269. El Curioso Parlante, Escenas matritenses , Imprenta y librería de Gaspar y Roig, 1851.

Tras el Manual de Madrid se especializó en Madrid como género literario: Panorama matritense , Escenas matritenses , El antiguo Madrid , Tipos y caracteres . De estos libros las Escenas matritenses en la edición ilustrada de 1852 son una preciosidad por los grabados al acero, con muchísimo sabor e información, muchos de los cuales se los encargó a Alenza. Jefe de filas del costumbrismo español, que es como decir: menos que nada. Y sin embargo no se puede leer el XIX sin pasar por él, aunque solo sea para llegar a Galdós, que es, con relación a Madrid, la estación Términi, y sin olvidar, claro, que parisino es a parisién lo que madrileño a matritense . Lleno de informaciones valiosas, veraces, de primera mano. Conoció, claro, a todo el mundo. Temperamentalmente era convencional y persona de orden, el que tocara, Fernando VII, Isabel II, Prim, Amadeo, Alfonso XII, Espartero, Cánovas, Sagasta… Cuando hace incursiones en la sicología causa asombro: «El tipo original del madrileño [antaño primitivo, es] arrogante y leal, temerario e indolente, sarcástico y hasta agresivo contra el poder, desdeñoso de la fortuna y de la desgracia, mezcla del fatalismo árabe, del orgullo, del valor y de la inercia castellana». Lo mismo era así cuando lo escribió en 1861 (El antiguo Madrid ), o que se estaba haciendo un selfi.

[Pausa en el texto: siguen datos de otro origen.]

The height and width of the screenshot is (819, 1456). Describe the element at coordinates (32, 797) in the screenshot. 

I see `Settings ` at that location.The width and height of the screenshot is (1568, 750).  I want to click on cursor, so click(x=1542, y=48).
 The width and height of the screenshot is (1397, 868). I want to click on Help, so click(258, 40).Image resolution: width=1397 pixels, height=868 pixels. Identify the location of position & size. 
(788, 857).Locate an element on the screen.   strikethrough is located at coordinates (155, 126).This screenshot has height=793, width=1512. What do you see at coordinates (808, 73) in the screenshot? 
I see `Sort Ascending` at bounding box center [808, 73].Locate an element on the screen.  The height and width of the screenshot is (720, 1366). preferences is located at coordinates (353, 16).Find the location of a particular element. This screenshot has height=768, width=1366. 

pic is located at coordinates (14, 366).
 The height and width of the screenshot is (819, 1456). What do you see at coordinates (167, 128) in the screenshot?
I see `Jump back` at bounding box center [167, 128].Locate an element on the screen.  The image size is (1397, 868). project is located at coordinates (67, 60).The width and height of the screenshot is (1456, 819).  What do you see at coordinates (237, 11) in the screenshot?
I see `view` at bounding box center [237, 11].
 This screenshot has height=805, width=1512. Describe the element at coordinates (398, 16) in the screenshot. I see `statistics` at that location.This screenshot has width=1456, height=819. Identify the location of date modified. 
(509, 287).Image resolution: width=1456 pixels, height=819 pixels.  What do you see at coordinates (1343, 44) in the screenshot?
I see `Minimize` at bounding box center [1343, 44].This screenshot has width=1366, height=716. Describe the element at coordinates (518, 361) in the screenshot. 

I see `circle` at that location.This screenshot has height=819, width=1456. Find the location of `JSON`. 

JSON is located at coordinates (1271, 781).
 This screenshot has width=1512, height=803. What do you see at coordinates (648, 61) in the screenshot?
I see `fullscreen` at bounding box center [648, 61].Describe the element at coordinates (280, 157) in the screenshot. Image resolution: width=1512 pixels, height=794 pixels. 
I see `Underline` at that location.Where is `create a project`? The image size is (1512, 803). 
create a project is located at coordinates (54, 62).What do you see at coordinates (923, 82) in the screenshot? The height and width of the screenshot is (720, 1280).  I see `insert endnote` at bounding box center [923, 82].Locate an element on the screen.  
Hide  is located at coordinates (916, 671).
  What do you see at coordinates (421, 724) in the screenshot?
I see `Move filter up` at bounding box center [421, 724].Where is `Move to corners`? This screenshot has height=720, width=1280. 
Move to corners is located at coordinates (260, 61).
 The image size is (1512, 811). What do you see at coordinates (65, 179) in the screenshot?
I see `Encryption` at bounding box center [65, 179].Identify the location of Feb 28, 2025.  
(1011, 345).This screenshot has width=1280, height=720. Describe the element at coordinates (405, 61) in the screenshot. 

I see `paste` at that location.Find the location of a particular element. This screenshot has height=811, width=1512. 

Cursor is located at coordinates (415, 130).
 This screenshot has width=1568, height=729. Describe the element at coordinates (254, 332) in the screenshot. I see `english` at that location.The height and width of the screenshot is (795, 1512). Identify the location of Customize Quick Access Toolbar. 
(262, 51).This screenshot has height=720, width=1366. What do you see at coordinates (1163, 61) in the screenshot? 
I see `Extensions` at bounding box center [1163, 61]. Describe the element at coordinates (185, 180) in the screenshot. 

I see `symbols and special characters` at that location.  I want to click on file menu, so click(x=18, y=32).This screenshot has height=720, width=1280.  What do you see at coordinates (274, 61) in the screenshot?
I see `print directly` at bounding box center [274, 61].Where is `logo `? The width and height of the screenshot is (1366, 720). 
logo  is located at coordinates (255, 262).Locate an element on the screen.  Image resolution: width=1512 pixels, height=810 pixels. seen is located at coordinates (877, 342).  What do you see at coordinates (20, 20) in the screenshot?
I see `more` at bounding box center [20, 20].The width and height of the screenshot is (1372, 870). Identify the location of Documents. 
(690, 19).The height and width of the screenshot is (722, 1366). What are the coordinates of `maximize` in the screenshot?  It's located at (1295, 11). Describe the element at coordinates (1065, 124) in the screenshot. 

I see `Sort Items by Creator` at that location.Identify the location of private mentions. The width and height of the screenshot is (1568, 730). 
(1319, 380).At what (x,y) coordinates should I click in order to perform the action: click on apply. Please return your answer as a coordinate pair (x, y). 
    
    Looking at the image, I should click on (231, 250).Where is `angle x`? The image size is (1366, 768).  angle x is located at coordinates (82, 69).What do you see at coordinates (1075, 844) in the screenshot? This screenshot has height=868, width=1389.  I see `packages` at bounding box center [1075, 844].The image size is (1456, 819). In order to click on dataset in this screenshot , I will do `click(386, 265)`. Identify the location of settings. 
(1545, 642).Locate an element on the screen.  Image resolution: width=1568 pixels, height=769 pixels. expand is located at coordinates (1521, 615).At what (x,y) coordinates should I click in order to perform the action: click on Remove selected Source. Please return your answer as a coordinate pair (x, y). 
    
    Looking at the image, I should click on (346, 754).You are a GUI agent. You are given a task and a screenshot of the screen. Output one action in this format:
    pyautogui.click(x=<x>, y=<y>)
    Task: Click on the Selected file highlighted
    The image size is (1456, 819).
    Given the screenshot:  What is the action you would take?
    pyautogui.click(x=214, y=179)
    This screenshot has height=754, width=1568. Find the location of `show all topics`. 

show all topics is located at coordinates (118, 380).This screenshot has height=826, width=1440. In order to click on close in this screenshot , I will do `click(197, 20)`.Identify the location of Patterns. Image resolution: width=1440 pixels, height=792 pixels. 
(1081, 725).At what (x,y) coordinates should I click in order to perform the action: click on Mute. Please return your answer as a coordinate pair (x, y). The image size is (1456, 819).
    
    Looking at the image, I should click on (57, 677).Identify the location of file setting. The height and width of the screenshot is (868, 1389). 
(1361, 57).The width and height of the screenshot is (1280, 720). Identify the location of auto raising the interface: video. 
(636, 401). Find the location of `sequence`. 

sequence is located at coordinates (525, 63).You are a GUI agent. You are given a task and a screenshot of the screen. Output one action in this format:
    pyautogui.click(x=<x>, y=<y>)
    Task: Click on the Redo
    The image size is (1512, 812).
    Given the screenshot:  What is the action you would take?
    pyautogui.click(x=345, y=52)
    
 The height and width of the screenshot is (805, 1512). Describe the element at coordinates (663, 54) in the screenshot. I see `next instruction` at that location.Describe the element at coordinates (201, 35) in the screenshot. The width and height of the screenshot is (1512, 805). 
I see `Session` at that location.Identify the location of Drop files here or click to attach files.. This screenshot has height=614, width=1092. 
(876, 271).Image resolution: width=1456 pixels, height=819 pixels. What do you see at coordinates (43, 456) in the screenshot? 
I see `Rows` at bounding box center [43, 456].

270-271. Esquivel y Suárez de Urbina, Los poetas contemporáneos… , 1846. Entre ellos, Mesonero. El gran cuadro del romanticismo español, que en aquel entonces era como decir madrileño. Fue este cuadro el que acaso le llevó a decir a cierto vate bilioso que en el romanticismo español todos, excepto Bécquer, se llamaban García. Al siglo XIX español le faltan aún unos años para ser redescubierto, como al XX otros tantos para que se le desenmascare. Y cubierta de El antiguo Madrid , de Mesonero Romanos, 1861.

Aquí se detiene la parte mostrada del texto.